*WORK ITEM*
At the line containing "Classes & Events (111, 125)", begin retyping, and stop after the last line of the data; add nothing.

*DATA TO EXAMINE*
::::::::::
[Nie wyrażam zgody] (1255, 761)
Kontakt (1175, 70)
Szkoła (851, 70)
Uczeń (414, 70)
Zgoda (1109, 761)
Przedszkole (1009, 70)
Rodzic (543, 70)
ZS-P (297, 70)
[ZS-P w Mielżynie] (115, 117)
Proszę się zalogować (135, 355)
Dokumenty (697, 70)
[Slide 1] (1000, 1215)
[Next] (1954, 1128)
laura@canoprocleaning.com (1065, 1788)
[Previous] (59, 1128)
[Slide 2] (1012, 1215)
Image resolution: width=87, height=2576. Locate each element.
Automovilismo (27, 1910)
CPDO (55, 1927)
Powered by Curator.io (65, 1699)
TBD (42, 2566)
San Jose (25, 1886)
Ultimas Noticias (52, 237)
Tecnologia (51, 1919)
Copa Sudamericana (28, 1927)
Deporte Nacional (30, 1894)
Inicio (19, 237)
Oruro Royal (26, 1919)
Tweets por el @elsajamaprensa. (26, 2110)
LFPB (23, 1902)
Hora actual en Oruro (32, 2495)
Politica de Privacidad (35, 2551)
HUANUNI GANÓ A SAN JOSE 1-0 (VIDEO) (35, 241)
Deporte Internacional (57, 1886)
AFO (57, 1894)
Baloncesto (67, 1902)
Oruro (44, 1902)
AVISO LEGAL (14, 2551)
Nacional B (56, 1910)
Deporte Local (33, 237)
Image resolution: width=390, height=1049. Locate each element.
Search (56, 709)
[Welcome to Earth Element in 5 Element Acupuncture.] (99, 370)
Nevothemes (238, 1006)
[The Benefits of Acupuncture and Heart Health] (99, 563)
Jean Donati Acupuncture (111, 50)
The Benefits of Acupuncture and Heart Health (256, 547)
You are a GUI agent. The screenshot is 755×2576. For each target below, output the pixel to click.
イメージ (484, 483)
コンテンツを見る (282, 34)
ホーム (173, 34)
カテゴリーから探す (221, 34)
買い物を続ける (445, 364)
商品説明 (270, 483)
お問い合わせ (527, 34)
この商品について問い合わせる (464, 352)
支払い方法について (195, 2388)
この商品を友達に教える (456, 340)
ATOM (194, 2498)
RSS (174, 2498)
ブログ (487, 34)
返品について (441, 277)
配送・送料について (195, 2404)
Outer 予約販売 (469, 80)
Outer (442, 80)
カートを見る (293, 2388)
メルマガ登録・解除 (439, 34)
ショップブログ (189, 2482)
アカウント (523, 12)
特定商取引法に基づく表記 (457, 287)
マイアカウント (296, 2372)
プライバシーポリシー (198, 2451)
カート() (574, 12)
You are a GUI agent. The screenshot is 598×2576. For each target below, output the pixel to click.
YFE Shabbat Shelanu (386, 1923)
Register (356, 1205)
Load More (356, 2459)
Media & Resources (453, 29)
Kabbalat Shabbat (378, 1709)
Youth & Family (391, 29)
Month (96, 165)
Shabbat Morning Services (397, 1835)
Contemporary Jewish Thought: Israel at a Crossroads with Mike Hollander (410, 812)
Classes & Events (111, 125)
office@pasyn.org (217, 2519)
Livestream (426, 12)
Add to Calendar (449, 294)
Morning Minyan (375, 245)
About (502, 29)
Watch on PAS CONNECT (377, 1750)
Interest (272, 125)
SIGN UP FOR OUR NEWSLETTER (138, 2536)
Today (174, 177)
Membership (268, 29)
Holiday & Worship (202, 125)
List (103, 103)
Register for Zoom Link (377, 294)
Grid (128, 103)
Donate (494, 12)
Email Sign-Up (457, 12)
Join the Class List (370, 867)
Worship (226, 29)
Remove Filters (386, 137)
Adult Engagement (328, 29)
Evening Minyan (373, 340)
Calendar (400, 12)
::::::::::
*OUTPUT BELOW*
Classes & Events (111, 125)
office@pasyn.org (217, 2519)
Livestream (426, 12)
Add to Calendar (449, 294)
Morning Minyan (375, 245)
About (502, 29)
Watch on PAS CONNECT (377, 1750)
Interest (272, 125)
SIGN UP FOR OUR NEWSLETTER (138, 2536)
Today (174, 177)
Membership (268, 29)
Holiday & Worship (202, 125)
List (103, 103)
Register for Zoom Link (377, 294)
Grid (128, 103)
Donate (494, 12)
Email Sign-Up (457, 12)
Join the Class List (370, 867)
Worship (226, 29)
Remove Filters (386, 137)
Adult Engagement (328, 29)
Evening Minyan (373, 340)
Calendar (400, 12)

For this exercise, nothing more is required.